> WHAT TO PRODUCE
Rewrite all of the items below, putting "desktop automation agent" in place of "computer-use agent" wherever it occurs and leaving everything else unchanged.

> RECORD LIST

+ + + +

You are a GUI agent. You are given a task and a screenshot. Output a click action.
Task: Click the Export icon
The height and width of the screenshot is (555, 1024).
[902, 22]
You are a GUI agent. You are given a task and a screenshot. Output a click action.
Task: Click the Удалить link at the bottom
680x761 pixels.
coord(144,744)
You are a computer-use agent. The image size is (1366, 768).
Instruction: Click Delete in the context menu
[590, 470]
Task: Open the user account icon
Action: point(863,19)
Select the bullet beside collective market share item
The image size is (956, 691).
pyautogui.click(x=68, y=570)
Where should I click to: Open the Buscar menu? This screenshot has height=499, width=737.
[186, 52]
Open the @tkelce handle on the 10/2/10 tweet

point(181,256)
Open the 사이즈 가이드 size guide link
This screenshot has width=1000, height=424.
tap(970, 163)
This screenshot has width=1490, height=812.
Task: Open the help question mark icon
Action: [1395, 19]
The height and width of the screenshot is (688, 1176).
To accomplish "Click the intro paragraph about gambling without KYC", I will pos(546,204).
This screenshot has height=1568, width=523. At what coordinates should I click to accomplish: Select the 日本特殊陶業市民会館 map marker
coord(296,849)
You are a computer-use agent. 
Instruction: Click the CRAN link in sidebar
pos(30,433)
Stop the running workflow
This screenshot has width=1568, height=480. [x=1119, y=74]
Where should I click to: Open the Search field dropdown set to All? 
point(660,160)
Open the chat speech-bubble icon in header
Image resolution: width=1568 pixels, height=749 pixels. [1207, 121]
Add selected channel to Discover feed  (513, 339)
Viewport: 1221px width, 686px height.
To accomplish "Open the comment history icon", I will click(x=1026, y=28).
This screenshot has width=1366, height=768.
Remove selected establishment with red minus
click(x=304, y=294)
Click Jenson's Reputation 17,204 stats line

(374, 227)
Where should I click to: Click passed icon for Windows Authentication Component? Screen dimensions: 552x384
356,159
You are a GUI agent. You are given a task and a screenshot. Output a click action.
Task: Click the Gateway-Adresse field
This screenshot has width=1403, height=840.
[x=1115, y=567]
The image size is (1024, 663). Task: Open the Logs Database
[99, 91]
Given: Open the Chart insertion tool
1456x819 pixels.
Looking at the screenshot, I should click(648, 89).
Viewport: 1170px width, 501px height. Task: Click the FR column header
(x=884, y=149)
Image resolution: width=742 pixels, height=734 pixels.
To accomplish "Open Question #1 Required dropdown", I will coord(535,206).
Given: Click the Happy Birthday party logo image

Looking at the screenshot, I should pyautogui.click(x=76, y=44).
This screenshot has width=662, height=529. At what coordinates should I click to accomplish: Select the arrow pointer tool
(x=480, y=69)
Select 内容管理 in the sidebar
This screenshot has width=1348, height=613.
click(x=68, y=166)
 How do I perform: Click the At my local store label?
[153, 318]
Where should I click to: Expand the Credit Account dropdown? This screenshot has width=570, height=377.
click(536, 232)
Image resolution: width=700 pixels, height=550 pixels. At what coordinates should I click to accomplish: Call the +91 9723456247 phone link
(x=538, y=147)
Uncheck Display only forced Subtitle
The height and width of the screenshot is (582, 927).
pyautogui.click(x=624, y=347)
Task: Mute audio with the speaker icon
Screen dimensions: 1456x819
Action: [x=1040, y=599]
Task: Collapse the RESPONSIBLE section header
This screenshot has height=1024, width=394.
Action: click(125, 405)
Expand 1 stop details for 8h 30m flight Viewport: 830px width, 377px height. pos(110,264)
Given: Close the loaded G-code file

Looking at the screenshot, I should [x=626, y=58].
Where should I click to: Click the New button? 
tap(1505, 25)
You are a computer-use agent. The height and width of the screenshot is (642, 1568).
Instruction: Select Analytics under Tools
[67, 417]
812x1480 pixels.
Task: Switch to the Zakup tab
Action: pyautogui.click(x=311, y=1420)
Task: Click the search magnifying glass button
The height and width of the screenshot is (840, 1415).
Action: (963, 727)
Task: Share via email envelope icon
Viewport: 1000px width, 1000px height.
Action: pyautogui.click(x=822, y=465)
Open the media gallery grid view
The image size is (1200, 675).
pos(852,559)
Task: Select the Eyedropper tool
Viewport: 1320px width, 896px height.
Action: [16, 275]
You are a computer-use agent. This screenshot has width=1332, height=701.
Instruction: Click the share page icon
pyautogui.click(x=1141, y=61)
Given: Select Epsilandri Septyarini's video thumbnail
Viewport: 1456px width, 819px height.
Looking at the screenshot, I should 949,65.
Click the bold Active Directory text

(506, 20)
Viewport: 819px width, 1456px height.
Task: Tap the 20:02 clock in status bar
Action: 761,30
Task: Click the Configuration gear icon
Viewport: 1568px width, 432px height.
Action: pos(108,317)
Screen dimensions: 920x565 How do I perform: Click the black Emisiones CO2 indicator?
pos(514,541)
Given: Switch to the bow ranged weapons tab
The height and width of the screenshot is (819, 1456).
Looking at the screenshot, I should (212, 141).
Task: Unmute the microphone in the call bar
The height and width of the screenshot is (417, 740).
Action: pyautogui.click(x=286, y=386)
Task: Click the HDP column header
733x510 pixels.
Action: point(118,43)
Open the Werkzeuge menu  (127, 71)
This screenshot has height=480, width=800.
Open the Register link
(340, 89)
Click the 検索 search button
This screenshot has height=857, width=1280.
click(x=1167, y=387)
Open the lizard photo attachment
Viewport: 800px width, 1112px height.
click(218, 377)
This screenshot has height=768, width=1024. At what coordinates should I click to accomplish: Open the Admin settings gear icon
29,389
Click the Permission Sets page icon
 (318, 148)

+ + + +

> EXERCISE RESPONSE
You are a GUI agent. You are given a task and a screenshot. Output a click action.
Task: Click the Export icon
The height and width of the screenshot is (555, 1024).
[902, 22]
You are a GUI agent. You are given a task and a screenshot. Output a click action.
Task: Click the Удалить link at the bottom
680x761 pixels.
coord(144,744)
You are a desktop automation agent. The image size is (1366, 768).
Instruction: Click Delete in the context menu
[590, 470]
Task: Open the user account icon
Action: point(863,19)
Select the bullet beside collective market share item
The image size is (956, 691).
pyautogui.click(x=68, y=570)
Where should I click to: Open the Buscar menu? This screenshot has height=499, width=737.
[186, 52]
Open the @tkelce handle on the 10/2/10 tweet

point(181,256)
Open the 사이즈 가이드 size guide link
This screenshot has width=1000, height=424.
tap(970, 163)
This screenshot has width=1490, height=812.
Task: Open the help question mark icon
Action: [1395, 19]
The height and width of the screenshot is (688, 1176).
To accomplish "Click the intro paragraph about gambling without KYC", I will pos(546,204).
This screenshot has height=1568, width=523. At what coordinates should I click to accomplish: Select the 日本特殊陶業市民会館 map marker
coord(296,849)
You are a desktop automation agent. 
Instruction: Click the CRAN link in sidebar
pos(30,433)
Stop the running workflow
This screenshot has width=1568, height=480. [x=1119, y=74]
Where should I click to: Open the Search field dropdown set to All? 
point(660,160)
Open the chat speech-bubble icon in header
Image resolution: width=1568 pixels, height=749 pixels. [1207, 121]
Add selected channel to Discover feed  (513, 339)
Viewport: 1221px width, 686px height.
To accomplish "Open the comment history icon", I will click(x=1026, y=28).
This screenshot has width=1366, height=768.
Remove selected establishment with red minus
click(x=304, y=294)
Click Jenson's Reputation 17,204 stats line

(374, 227)
Where should I click to: Click passed icon for Windows Authentication Component? Screen dimensions: 552x384
356,159
You are a GUI agent. You are given a task and a screenshot. Output a click action.
Task: Click the Gateway-Adresse field
This screenshot has width=1403, height=840.
[x=1115, y=567]
The image size is (1024, 663). Task: Open the Logs Database
[99, 91]
Given: Open the Chart insertion tool
1456x819 pixels.
Looking at the screenshot, I should click(648, 89).
Viewport: 1170px width, 501px height. Task: Click the FR column header
(x=884, y=149)
Image resolution: width=742 pixels, height=734 pixels.
To accomplish "Open Question #1 Required dropdown", I will coord(535,206).
Given: Click the Happy Birthday party logo image

Looking at the screenshot, I should pyautogui.click(x=76, y=44).
This screenshot has width=662, height=529. At what coordinates should I click to accomplish: Select the arrow pointer tool
(x=480, y=69)
Select 内容管理 in the sidebar
This screenshot has width=1348, height=613.
click(x=68, y=166)
 How do I perform: Click the At my local store label?
[153, 318]
Where should I click to: Expand the Credit Account dropdown? This screenshot has width=570, height=377.
click(536, 232)
Image resolution: width=700 pixels, height=550 pixels. At what coordinates should I click to accomplish: Call the +91 9723456247 phone link
(x=538, y=147)
Uncheck Display only forced Subtitle
The height and width of the screenshot is (582, 927).
pyautogui.click(x=624, y=347)
Task: Mute audio with the speaker icon
Screen dimensions: 1456x819
Action: [x=1040, y=599]
Task: Collapse the RESPONSIBLE section header
This screenshot has height=1024, width=394.
Action: click(125, 405)
Expand 1 stop details for 8h 30m flight Viewport: 830px width, 377px height. pos(110,264)
Given: Close the loaded G-code file

Looking at the screenshot, I should [x=626, y=58].
Where should I click to: Click the New button? 
tap(1505, 25)
You are a desktop automation agent. The height and width of the screenshot is (642, 1568).
Instruction: Select Analytics under Tools
[67, 417]
812x1480 pixels.
Task: Switch to the Zakup tab
Action: pyautogui.click(x=311, y=1420)
Task: Click the search magnifying glass button
The height and width of the screenshot is (840, 1415).
Action: (963, 727)
Task: Share via email envelope icon
Viewport: 1000px width, 1000px height.
Action: pyautogui.click(x=822, y=465)
Open the media gallery grid view
The image size is (1200, 675).
pos(852,559)
Task: Select the Eyedropper tool
Viewport: 1320px width, 896px height.
Action: [16, 275]
You are a desktop automation agent. This screenshot has width=1332, height=701.
Instruction: Click the share page icon
pyautogui.click(x=1141, y=61)
Given: Select Epsilandri Septyarini's video thumbnail
Viewport: 1456px width, 819px height.
Looking at the screenshot, I should 949,65.
Click the bold Active Directory text

(506, 20)
Viewport: 819px width, 1456px height.
Task: Tap the 20:02 clock in status bar
Action: 761,30
Task: Click the Configuration gear icon
Viewport: 1568px width, 432px height.
Action: pos(108,317)
Screen dimensions: 920x565 How do I perform: Click the black Emisiones CO2 indicator?
pos(514,541)
Given: Switch to the bow ranged weapons tab
The height and width of the screenshot is (819, 1456).
Looking at the screenshot, I should (212, 141).
Task: Unmute the microphone in the call bar
The height and width of the screenshot is (417, 740).
Action: pyautogui.click(x=286, y=386)
Task: Click the HDP column header
733x510 pixels.
Action: point(118,43)
Open the Werkzeuge menu  (127, 71)
This screenshot has height=480, width=800.
Open the Register link
(340, 89)
Click the 検索 search button
This screenshot has height=857, width=1280.
click(x=1167, y=387)
Open the lizard photo attachment
Viewport: 800px width, 1112px height.
click(218, 377)
This screenshot has height=768, width=1024. At what coordinates should I click to accomplish: Open the Admin settings gear icon
29,389
Click the Permission Sets page icon
 (318, 148)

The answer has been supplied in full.